Thursday, July 22, 2010

Nahan Franko

Nahan Franko was an American violinist, conductor, and concert promoter born (in New Orleans) on July 23, 1861 (Brahms was 28 years old.) He made his New York debut in 1869, at age eight, and then went on to study with Joseph Joachim and August Wilhelmj in Europe. Instead of embarking on a solo career, he played in professional orchestras most of his life. He became the concertmaster of the Metropolitan Orchestra in 1883, at age 22, and stayed until 1907. On November 30, 1904, at age 33, he conducted Mozart's Marriage of Figaro, thus becoming the first American conductor to conduct at the Met. He subsequently conducted there more than sixty times, though not all of his performances were opera productions.

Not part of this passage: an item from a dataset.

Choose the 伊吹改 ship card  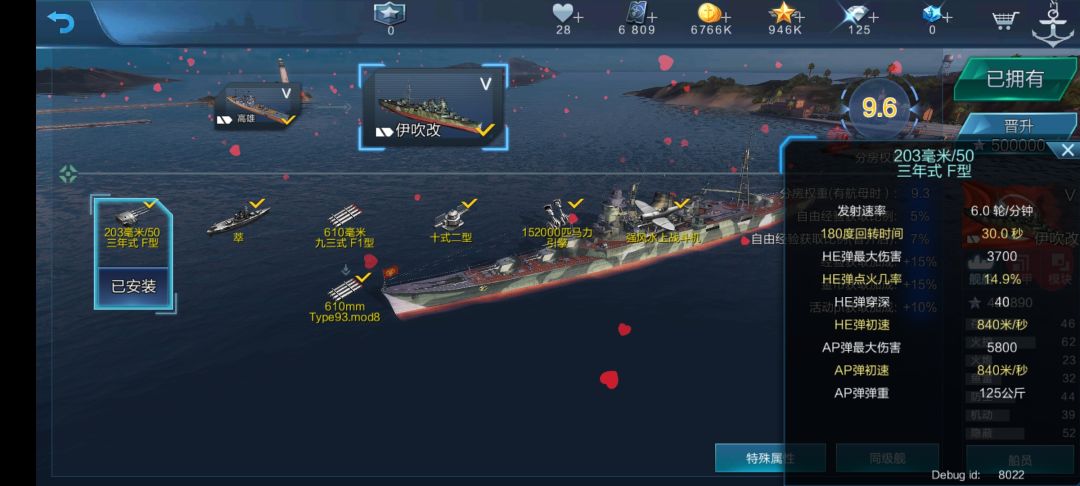[433, 105]

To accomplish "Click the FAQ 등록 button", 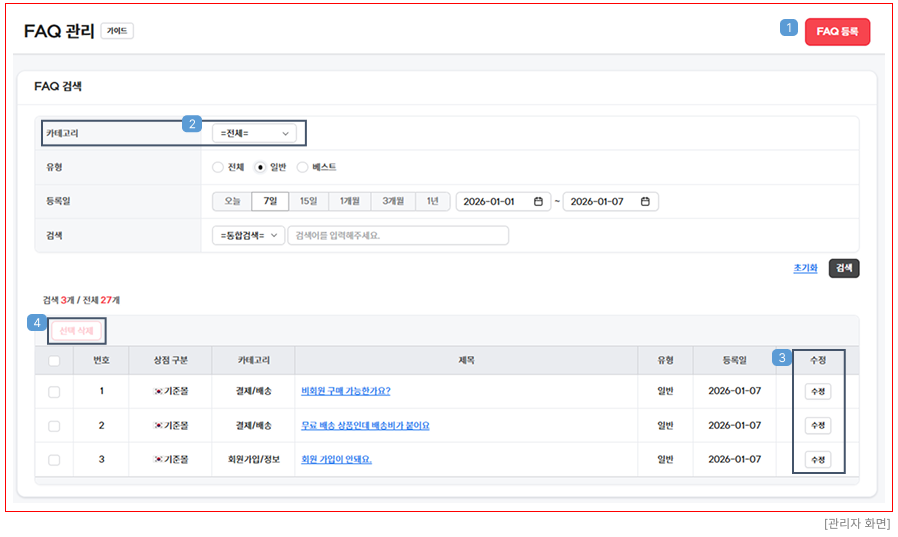I will (x=837, y=32).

As an assistant conductor and concertmaster he was being paid what would be about $96,000 in today’s dollars. (Today’s concertmasters earn about $350,000.) In 1908, he was one of the first to present open air concerts in New York City. An interesting piece of trivia about him is that he was (briefly), the brother-in-law of the owner of the New York Yankees (Jacob Ruppert.) Franko died on June 7, 1930, at age 68.

Friday, July 9, 2010

Custom Violins

I will soon be ordering a custom violin - my very first. It will be a replica of the Paganini Cannone. I am not yet at liberty to disclose the maker but in time I will. I expect it will be a fabulous violin. It will not play itself of course, but playing Mozart and Beethoven on it will be that much more pleasurable. Perhaps Prokofiev and Poulenc as well.
I have long believed that 60% of the sound of any violin comes from the player - the violinist's bow arm. The rest comes from the instrument. If you don't believe me, go hear a concert by the San Francisco Symphony. The current concertmaster is playing Heifetz' Strad. I think it's the Dolphin. It does not sound the way it did when Heifetz had it. It has nothing to do with the technique because Barantschik is a great player. It is all bow arm and that comes from intuition. A great violin however, makes it that much easier to get the sound out - your sound.

Wednesday, July 7, 2010


OK. Listen carefully ladies and gentlemen. I found this new site which produces music editing and writing software. Its name is FLEXIMUSIC. You'll know how to find it on the WEB I'm sure. ( I am about to try its software because I like writing music. I will then compare it to the other programs I have. You know what those are - Sibelius, Cakewalk, Finale, etc.. Now, you'll be able to write music to rival the works of Beethoven, Mozart, Haydn, Vivaldi, Stravinsky, and maybe even Bernstein. Or, if not, you'll have fun trying.

Saturday, July 3, 2010

What if

If the great composers were still alive today, would they still be writing great music? Or, would they be caught up in the minimalist, atonal, and serial movements? I'm talking about Handel, Mozart, Tchaikovsky, Beethoven, Bach, Verdi, Brahms, Vivaldi, Haydn, Stravinsky, Sibelius, Bizet, Schubert, Puccini, Prokofiev - those men.